__TASK STATEMENT__
Rewrite the stretch from the first line through the line containing "go back is located at coordinates (48, 85)." as a Markdown table with the columns Row and Line text, numbering each row and leaving out blank lines.

-- start of INFORMATION PROVIDED --

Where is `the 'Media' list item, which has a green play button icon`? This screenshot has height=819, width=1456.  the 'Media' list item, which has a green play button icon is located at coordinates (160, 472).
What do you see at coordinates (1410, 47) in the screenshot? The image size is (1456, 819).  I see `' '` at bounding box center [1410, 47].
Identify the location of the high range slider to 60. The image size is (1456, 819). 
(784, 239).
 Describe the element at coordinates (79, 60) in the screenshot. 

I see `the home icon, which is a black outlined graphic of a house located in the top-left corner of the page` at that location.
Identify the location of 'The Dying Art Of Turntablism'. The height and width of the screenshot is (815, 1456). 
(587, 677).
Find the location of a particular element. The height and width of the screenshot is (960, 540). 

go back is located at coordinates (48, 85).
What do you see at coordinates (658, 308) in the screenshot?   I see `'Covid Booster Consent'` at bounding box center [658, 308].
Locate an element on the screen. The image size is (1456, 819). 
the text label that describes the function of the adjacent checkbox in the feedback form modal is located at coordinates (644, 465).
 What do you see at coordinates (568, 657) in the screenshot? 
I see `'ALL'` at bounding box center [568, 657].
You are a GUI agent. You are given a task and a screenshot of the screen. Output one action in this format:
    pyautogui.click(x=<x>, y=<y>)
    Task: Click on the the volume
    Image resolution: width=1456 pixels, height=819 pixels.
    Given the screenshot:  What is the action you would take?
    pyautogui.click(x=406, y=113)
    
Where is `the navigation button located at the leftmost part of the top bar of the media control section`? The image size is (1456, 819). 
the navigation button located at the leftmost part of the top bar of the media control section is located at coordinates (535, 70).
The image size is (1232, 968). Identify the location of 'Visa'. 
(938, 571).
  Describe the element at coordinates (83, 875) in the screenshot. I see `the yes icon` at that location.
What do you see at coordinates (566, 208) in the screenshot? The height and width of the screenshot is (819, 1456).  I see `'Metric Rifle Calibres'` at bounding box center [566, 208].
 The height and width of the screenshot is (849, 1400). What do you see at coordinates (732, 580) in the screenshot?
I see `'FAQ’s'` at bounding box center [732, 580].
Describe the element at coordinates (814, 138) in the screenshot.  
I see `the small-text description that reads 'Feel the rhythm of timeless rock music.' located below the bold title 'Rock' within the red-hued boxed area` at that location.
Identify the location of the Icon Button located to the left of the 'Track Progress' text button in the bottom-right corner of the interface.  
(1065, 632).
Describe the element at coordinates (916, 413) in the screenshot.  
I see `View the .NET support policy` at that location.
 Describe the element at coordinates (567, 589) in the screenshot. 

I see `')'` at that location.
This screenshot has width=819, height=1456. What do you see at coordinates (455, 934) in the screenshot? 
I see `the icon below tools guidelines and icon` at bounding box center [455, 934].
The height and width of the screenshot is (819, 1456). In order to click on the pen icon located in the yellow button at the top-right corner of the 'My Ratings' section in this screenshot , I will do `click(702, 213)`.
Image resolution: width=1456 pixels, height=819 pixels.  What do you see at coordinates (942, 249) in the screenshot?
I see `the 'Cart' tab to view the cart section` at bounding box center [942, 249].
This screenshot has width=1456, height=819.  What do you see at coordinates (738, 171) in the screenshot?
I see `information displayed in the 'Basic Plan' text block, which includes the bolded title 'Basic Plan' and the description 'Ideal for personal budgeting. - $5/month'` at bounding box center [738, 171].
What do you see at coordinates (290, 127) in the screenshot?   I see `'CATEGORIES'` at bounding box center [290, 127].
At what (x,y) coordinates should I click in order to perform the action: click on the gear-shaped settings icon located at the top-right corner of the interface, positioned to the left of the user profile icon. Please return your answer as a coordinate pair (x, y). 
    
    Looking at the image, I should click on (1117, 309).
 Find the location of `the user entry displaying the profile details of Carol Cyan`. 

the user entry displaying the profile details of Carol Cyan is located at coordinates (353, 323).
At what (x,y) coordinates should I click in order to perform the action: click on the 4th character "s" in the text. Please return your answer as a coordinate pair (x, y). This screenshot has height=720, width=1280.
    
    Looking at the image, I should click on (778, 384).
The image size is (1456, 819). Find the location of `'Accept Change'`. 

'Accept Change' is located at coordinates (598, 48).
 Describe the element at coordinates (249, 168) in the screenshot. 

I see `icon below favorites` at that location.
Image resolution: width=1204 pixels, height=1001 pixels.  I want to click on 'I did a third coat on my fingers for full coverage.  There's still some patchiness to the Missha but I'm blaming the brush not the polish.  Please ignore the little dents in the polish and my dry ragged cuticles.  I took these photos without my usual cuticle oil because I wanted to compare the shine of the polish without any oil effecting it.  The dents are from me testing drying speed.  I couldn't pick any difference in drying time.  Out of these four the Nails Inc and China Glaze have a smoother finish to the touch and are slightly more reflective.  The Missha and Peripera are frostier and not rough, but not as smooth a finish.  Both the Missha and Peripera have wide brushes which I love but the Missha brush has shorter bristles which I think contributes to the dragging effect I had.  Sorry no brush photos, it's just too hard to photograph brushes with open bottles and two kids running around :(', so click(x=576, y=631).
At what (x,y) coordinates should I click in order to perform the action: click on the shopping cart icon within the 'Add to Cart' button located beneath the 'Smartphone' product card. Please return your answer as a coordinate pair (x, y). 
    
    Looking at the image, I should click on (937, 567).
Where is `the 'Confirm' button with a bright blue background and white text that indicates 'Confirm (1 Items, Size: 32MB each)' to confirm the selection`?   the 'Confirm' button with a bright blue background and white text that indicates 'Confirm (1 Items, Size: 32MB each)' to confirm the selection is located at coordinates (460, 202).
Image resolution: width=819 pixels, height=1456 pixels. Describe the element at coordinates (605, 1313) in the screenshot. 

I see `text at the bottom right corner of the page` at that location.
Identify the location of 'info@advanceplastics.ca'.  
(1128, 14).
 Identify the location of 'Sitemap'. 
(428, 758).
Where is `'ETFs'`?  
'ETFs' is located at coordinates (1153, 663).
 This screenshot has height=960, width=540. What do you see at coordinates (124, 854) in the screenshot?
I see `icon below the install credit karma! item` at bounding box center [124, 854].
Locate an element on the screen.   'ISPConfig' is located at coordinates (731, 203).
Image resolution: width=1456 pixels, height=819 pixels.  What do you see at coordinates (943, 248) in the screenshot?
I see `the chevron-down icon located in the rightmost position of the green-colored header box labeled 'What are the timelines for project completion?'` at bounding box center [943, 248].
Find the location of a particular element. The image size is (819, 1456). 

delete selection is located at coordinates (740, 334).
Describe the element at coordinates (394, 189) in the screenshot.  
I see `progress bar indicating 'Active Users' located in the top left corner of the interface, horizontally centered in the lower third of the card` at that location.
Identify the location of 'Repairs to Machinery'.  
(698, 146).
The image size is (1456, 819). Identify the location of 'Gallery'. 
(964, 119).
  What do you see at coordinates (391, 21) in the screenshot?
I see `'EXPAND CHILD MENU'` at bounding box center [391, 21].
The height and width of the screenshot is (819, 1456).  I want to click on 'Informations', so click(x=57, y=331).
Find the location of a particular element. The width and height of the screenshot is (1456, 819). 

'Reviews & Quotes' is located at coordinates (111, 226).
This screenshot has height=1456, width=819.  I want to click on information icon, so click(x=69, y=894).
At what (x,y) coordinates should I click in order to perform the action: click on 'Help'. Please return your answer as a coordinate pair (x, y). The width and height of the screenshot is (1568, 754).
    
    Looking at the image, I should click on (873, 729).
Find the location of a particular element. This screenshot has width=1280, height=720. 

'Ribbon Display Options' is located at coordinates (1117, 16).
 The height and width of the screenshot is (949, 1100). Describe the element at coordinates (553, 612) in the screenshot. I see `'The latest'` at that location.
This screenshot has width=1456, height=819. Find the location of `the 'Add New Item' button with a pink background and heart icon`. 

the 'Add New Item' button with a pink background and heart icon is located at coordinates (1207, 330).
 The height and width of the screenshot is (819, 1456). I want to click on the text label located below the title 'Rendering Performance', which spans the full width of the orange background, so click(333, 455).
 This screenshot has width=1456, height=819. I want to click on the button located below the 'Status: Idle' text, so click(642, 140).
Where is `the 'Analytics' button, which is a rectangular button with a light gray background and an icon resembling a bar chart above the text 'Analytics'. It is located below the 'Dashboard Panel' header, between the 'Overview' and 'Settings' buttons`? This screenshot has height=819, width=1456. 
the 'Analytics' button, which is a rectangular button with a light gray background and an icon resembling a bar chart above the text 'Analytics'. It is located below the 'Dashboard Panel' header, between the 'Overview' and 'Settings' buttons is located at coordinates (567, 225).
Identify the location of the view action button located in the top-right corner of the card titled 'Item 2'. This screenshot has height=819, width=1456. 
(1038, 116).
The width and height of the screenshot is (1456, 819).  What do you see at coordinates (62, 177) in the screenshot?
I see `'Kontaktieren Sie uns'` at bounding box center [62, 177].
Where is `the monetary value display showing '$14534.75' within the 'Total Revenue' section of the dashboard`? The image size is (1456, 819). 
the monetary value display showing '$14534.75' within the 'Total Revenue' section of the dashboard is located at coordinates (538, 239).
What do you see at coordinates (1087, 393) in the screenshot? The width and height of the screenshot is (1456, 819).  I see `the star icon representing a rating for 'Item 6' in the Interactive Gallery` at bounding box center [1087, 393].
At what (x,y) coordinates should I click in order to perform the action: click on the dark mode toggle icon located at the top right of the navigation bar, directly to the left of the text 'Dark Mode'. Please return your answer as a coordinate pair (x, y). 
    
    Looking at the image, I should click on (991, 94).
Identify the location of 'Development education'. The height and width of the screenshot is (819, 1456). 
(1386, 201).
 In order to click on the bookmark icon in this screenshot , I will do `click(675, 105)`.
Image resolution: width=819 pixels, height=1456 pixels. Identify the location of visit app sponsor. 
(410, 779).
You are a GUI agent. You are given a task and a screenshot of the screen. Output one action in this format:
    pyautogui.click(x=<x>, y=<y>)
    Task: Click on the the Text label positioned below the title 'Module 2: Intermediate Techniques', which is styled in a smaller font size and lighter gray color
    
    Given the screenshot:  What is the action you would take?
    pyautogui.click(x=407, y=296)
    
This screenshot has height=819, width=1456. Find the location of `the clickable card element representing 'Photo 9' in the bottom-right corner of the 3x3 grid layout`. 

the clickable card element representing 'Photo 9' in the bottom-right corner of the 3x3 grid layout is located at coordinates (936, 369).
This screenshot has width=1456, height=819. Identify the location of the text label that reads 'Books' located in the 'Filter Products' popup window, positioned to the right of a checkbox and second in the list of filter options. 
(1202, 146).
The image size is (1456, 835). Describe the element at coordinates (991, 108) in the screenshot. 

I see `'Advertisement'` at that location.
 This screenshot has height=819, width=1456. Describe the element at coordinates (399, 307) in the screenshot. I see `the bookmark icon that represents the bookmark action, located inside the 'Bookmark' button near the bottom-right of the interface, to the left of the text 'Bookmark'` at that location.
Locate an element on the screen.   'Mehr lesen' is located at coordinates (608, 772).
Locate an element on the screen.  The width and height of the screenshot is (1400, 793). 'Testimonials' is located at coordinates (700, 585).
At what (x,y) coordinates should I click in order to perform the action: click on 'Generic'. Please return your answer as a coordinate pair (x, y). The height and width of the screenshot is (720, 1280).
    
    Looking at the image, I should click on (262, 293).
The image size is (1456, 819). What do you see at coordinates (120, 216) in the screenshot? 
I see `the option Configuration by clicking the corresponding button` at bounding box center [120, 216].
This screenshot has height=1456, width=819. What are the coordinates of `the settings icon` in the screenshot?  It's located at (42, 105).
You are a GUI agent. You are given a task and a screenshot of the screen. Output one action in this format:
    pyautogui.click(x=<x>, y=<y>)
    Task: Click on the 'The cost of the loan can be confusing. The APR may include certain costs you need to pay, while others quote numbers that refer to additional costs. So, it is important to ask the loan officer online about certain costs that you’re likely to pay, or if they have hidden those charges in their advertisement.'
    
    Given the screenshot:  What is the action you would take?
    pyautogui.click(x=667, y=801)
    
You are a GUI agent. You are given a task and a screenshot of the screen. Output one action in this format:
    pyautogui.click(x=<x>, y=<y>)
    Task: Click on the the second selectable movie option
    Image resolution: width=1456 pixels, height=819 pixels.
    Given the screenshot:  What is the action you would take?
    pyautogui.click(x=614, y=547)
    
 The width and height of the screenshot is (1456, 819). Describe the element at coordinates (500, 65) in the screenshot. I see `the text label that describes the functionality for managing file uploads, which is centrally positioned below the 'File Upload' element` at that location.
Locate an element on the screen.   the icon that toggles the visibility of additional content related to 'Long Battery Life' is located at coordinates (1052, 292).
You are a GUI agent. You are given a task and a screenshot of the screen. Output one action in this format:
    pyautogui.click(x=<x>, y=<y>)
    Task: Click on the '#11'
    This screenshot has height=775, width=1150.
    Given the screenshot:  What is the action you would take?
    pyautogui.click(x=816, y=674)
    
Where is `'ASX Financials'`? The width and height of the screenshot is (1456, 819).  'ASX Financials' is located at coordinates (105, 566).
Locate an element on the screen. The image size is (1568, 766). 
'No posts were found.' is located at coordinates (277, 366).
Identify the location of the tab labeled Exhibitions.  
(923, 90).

-- end of INFORMATION PROVIDED --

__WRITTEN RESPONSE__
| Row | Line text |
|---|---|
| 1 | Where is `the 'Media' list item, which has a green play button icon`? This screenshot has height=819, width=1456.  the 'Media' list item, which has a green play button icon is located at coordinates (160, 472). |
| 2 | What do you see at coordinates (1410, 47) in the screenshot? The image size is (1456, 819).  I see `' '` at bounding box center [1410, 47]. |
| 3 | Identify the location of the high range slider to 60. The image size is (1456, 819).  |
| 4 | (784, 239). |
| 5 |  Describe the element at coordinates (79, 60) in the screenshot.  |
| 6 | I see `the home icon, which is a black outlined graphic of a house located in the top-left corner of the page` at that location. |
| 7 | Identify the location of 'The Dying Art Of Turntablism'. The height and width of the screenshot is (815, 1456).  |
| 8 | (587, 677). |
| 9 | Find the location of a particular element. The height and width of the screenshot is (960, 540).  |
| 10 | go back is located at coordinates (48, 85). |